From the perspective of protecting search traffic from hijacking and eavesdropping, Google has vigorously promoted its own HTTPS transformation since 2014. From 2014 to 2020, the coverage HTTPS traffic for its products and services will increase from 50% to 95% (see https://transparencyreport.google.com/https/overview ). At the same time, Google has also promoted third-party websites to upgrade to HTTPS through the huge influence of Chrome browser. For websites that do not use HTTPS, they will be displayed as "unsafe" in Chrome browser. Almost at the same time, the major domestic Internet companies also started the "whole website HTTPS transformation".

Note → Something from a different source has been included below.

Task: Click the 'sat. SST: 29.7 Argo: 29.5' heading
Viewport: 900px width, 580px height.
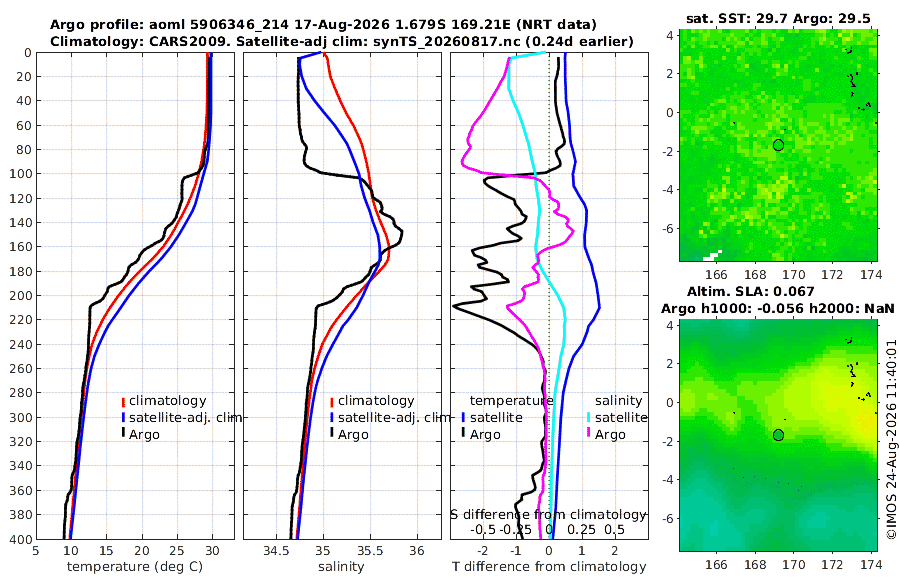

It must be noted that the application of HTTPS is definitely not as simple as "encrypting HTTP traffic". HTTPS brings a series of challenges to companies using this technology:
-
Increased requirements for network resource management
HTTPS certificate is involved in HTTPS, and certificate is closely related to domain name. In the process of HTTPS transformation, some enterprises may find that a large number of domain names applied in disorder before may cause great problems in the use and cost of certificates.
-
External dependency enhancement
After HTTPS is used, it is more difficult for the server to be compatible with the client due to the more complex technology. When upgrading the server program, it is possible that some client programs/code bases are incompatible, resulting in exceptions in service access. In addition, after HTTPS is used, CA (Certificate Authority) is heavily relied on. CA has become a new hidden danger for website stability and security.
-
Impact on performance
The use of encryption and decryption technologies in HTTPS will definitely have an impact on performance. In particular, the asymmetric encryption and decryption computing used in it will consume a lot of CPU computing resources, which will lead to the increase of website cost and increase the risk of DDoS attacks.
-
Impact on delay
Compared with HTTP, HTTPS will increase 1 to 2 rounds of protocol message interaction, thus increasing the user's access delay. For scenarios where there is a large network delay between users and websites, HTTPS will double or triple this delay.
For these challenges, we need to adopt some measures in technology and mechanism to solve them.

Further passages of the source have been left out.